Recently I am quite often compressing huge CSV files which have lot of data redundancy. Unsatisfied with relation of compression time to compression effectiveness, I decided to Google little and find most promising data compression tool which are not mainstream but yet provide very good results (in both time and compression ratio.. but with more attention to the *ratio* thing). So here it goes:
It’s an experimental compression software, still with alpha release.
PAQ (paq8px) (http://en.wikipedia.org/wiki/PAQ)
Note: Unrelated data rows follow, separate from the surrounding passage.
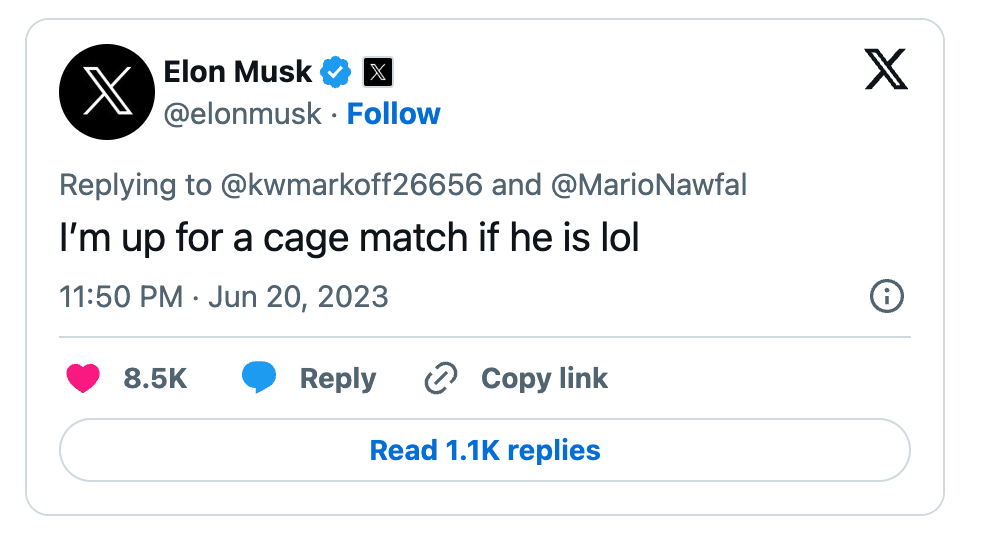Click the 11:50 PM · Jun 20, 2023 timestamp
This screenshot has height=540, width=982.
[x=224, y=297]
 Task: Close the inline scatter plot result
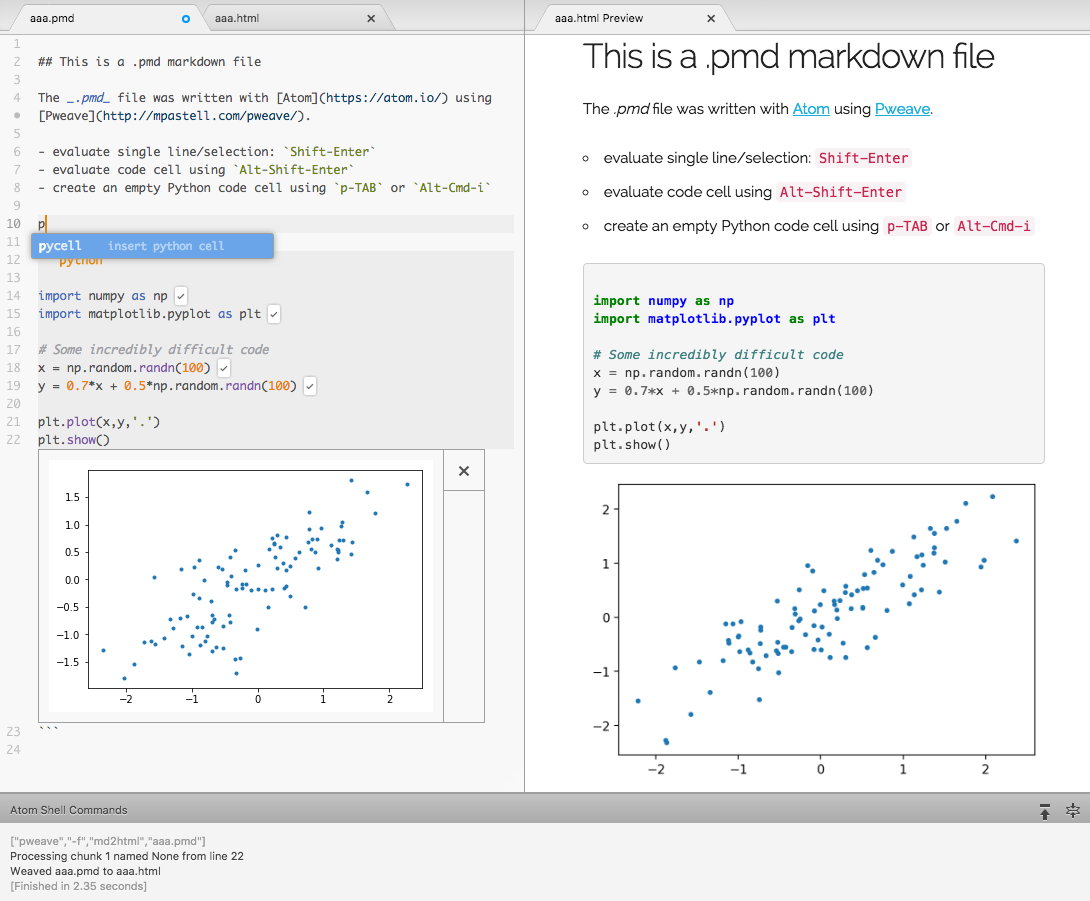(463, 470)
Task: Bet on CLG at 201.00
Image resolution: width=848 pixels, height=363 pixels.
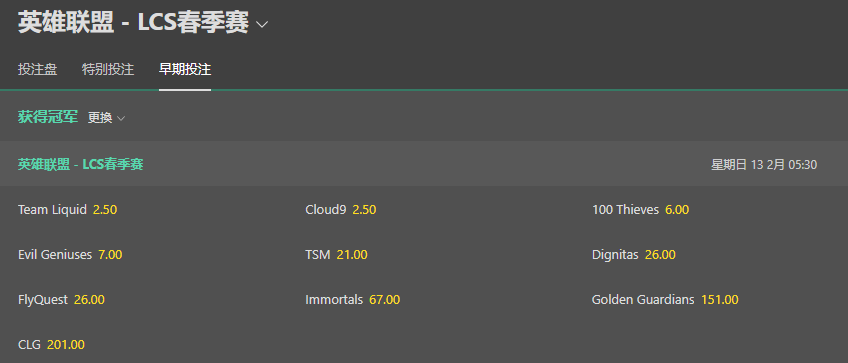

It uses a series of compression algorithms. It’s main drawback it’s the time needed to compress something. But hey, it have won many times the Hutter Price (http://en.wikipedia.org/wiki/Hutter_Prize), a contest for compression programs
This is a classic one, and was my choice for long time. Have GUI for windows, supports utilizing multiple processor cores at once. 7zip uses LZMA. The Lempel–Ziv–Markov chain algorithm (LZMA) is an algorithm used to perform lossless data compression. It has been under development since 1998. The SDK history file states that it was in development from 1996, and first used in 7-Zip 2001-08-30. Aside from some unreferenced comments about 1998, the algorithm appears to have been unpublished before its use in 7-Zip. and was first used in the 7z format of the 7-Zip archiver. This algorithm uses a dictionary compression scheme somewhat similar to the LZ77 algorithm published by Abraham Lempel and Jacob Ziv in 1977 and features a high compression ratio (generally higher than bzip2) and a variable compression-dictionary size (up to 4 GB), while still maintaining decompression speed similar to other commonly used compression algorithms.